June 19, 2013

Imbuto Foundation rewards outstanding schoolgirls in Nyaruguru, Nyamagabe districts

Posted on March 19, 2013 by in Amasomo, English

Imbuto Foundation rewards outstanding schoolgirls in Nyaruguru, Nyamagabe districts

When Espérance Gumuzane picked up a freshly born baby girl – after the baby’s mother had died at delivery − at the National University of Rwanda’s Hospital in Butare town, Southern Rwanda, while attending on her own, then ill daughter back in April 2012, she probably couldn’t imagine by that time that one day, in her lifetime, she could get a reward from Rwanda’s First Lady, Jeannette Kagame, for her “heroic action”.

60-year-old Gumuzane, from Buruhukiro sector of Nyamagabe district, Southern Rwanda, is among 20 people – 4 women and 16 primary and high schoolgirls – from Nyaruguru and Nyamagabe districts who, on Saturday, were rewarded under Rwanda’s First Lady’s project dubbed “Imbuto Foundation” respectively for taking care of children (besides their biological children) and for outstanding performance in different national examinations.

It was during an event colored with speeches and traditional dances held in Ruramba sector of Nyaruguru district, where over 1,000 people had gathered.

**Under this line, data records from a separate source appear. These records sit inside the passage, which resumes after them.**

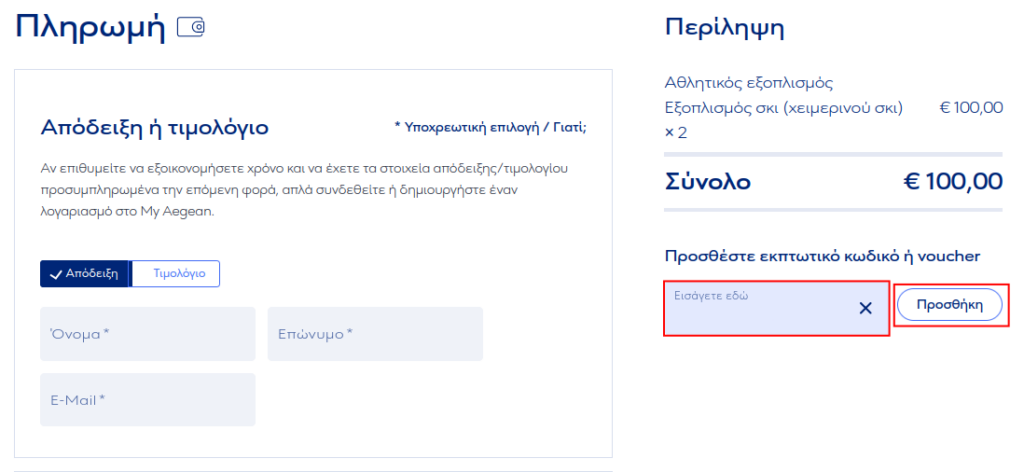The image size is (1024, 472).
Task: Click the Περίληψη summary heading
Action: point(724,29)
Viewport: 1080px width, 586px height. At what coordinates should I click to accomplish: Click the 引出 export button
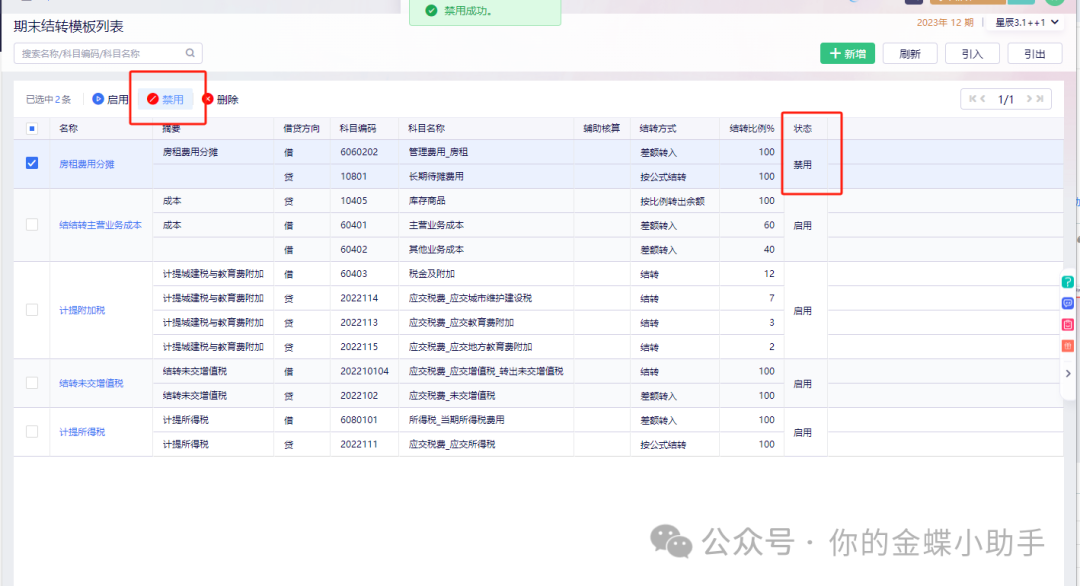1034,54
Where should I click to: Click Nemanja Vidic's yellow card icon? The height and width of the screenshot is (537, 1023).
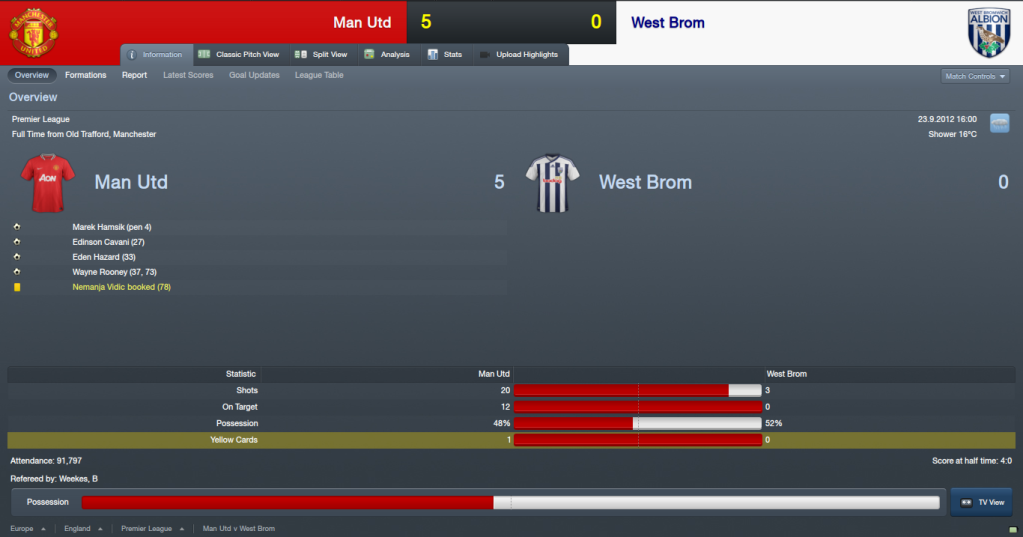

For the 16 schoolgirls, the prizes ranged from school books, calculating machines, English dictionaries, an envelope of Rwf 20,000 (about $30), a personal computer, to a certificate signed off by the country’s First Lady, Jeannette Kagame, while for the four women, dubbed “guardian angels”, they were rewarded a medal of recognition, a cow and a certificate signed off by Rwanda’s First Lady.

“I am extremely happy at the moment. The cow will help me get milk to feed this child so that she can grow up well”, said a cheerful Gumuzane, holding her adopted 11 month-old young girl, Claire Umuhoza – the name Gumuzane herself gave to the kid after the death of her biological mother, with Umuhoza meaning, literally, a “comforter”.

“I feel like flying with joy”, said Gumuzane, a widow, mother to seven biological children.

“Being good-hearted didn’t begin in me last year [when she started adopting Claire]. It started within my childhood. And apart from Claire, I even have three other adopted orphans”, she hastened to add, with Claire smiling as if she was overhearing our conversation.

19 year-old Betty Ibyisinamabanga, a fourth year student in the option of Physics, Chemistry and Biology at Nyaruguru-based Mère du Verbe high school, was equally delighted.

“I am just honored for the prize and I believe that if my colleagues could perform well at school as well, we would develop our country [Rwanda]”, said Ibyisinamabanga, who excelled in the Ordinary Level-leaving national examinations.

Ibyisinamabanga attributed her good performance to heeding advice from her parents and her teachers and to regularly practicing some sport which, she said, helped her study well.

Speaking at the function, Jean Philibert Nsengimana, Rwanda’s Minister for Youth and ICT (Information and Communication Technologies), urged other parents to imitate the good-hearted spirit of “guardian angels” like Gumuzane – something, he said, in the long-run, would make the country’s existing orphanages close down for good and rather turn into schools.

Minister Nsengimana also requested schoolgirls to avoid unplanned pregnancies which, as he put it, would hamper their studies.

3,466 school girls and 280 “guardian angels” across the country have been rewarded since 2005 and 2007 respectively through Imbuto Foundation. And each year, similar rewarding events are held throughout the country.